ここから隣接する街道までの約10km、徒歩ではどれくらい掛かるのだろう。
都会の平地で、1時間に歩ける距離は4km~5kmだと思う。
それが、こんなに深い森の中だと同じようには歩けないから、仮に倍の時間が掛かるとすれば、5時間~6時間くらいは掛かるのかもしれない。
俺は、イオナが何故朝早く出発したのか、その意味が解った気がした。
途中の休憩や食事の時間を含めると、たぶん街道に出るまでに8時間くらい掛かるのかもしれない。
ブーストが掛かっている事で、どれだけ時間を早められるのだろう。
なんとか、夕暮れまでに森を出たいものだ……
「油断するでないぞ、回りは魔獣ばかりじゃでの」
イオナの指示に、全員が再び無言で頷いた。
俺の感知出来る範囲内にも、いくつか魔獣らしき大きな反応があるけど、こちらに近付いてくる物は居なかった。

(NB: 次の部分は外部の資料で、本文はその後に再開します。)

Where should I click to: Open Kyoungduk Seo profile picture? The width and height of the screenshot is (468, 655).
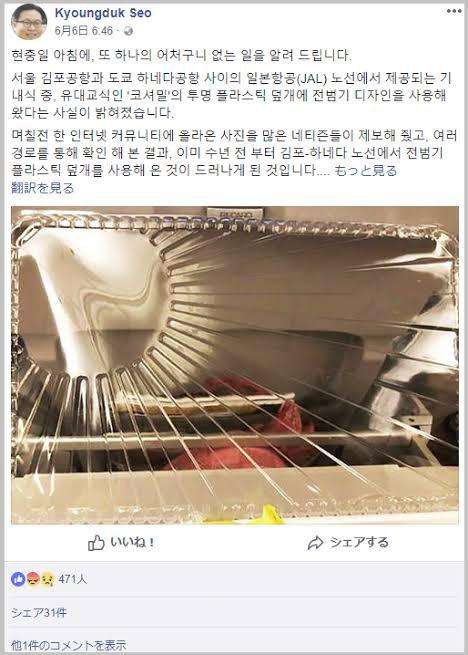pyautogui.click(x=29, y=22)
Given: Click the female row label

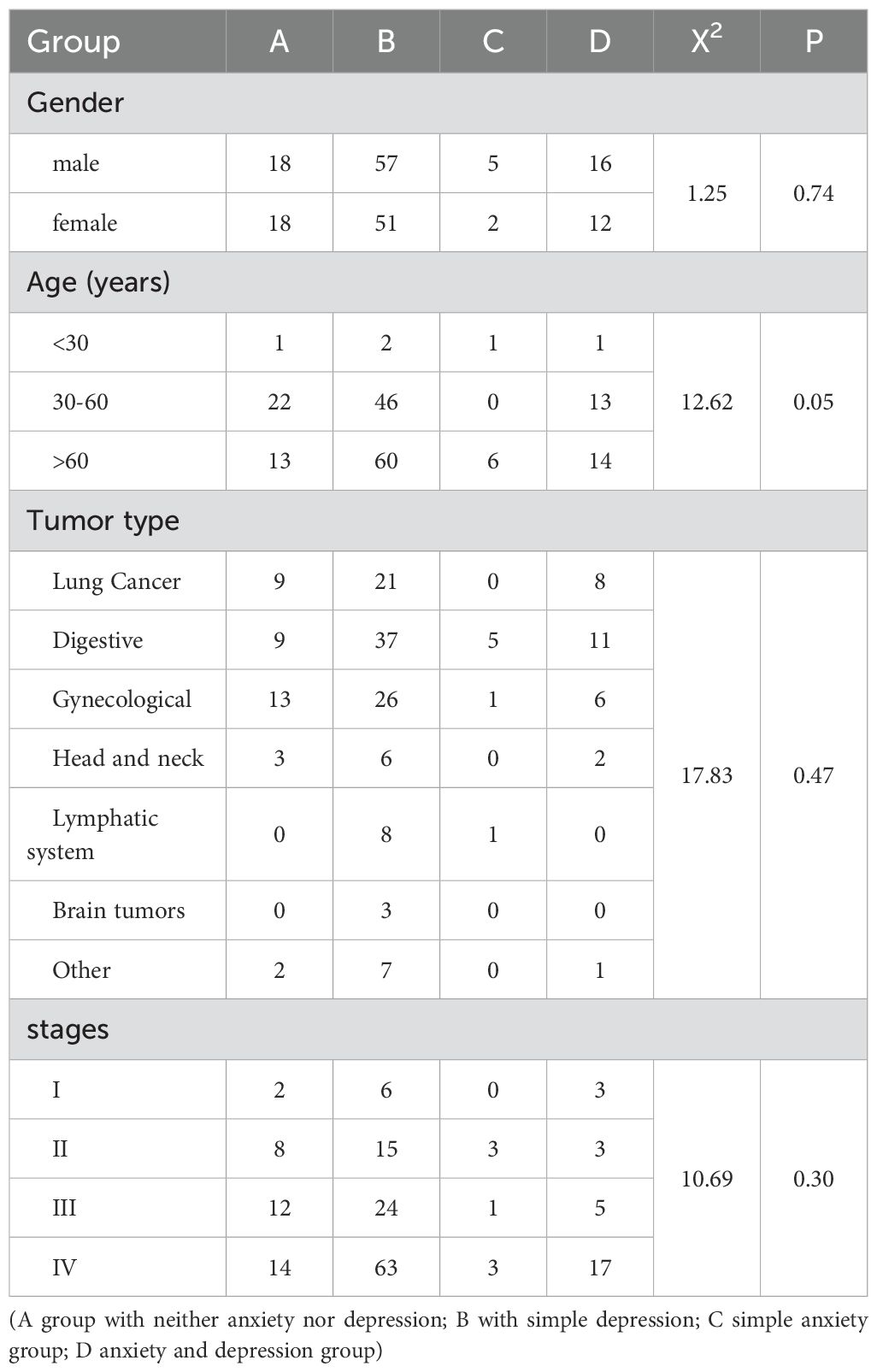Looking at the screenshot, I should (85, 223).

山岳用コンパスを左手に持ったティグレノフが、イオナの合図を待ちかねたように刃渡り約40cmの大きな山刀を腰から抜いて、歩くのに邪魔な前方の藪を斬り払う。
進む方角は、予めイオナが空から確認しているから、方位さえ狂っていなければ間違うことは無いだろう。
異世界でメルの国を目指す俺たちの旅は、これから始まるのだ。
そう俺は心の中で決意を新たにして、はやる気持ちを引き締めた。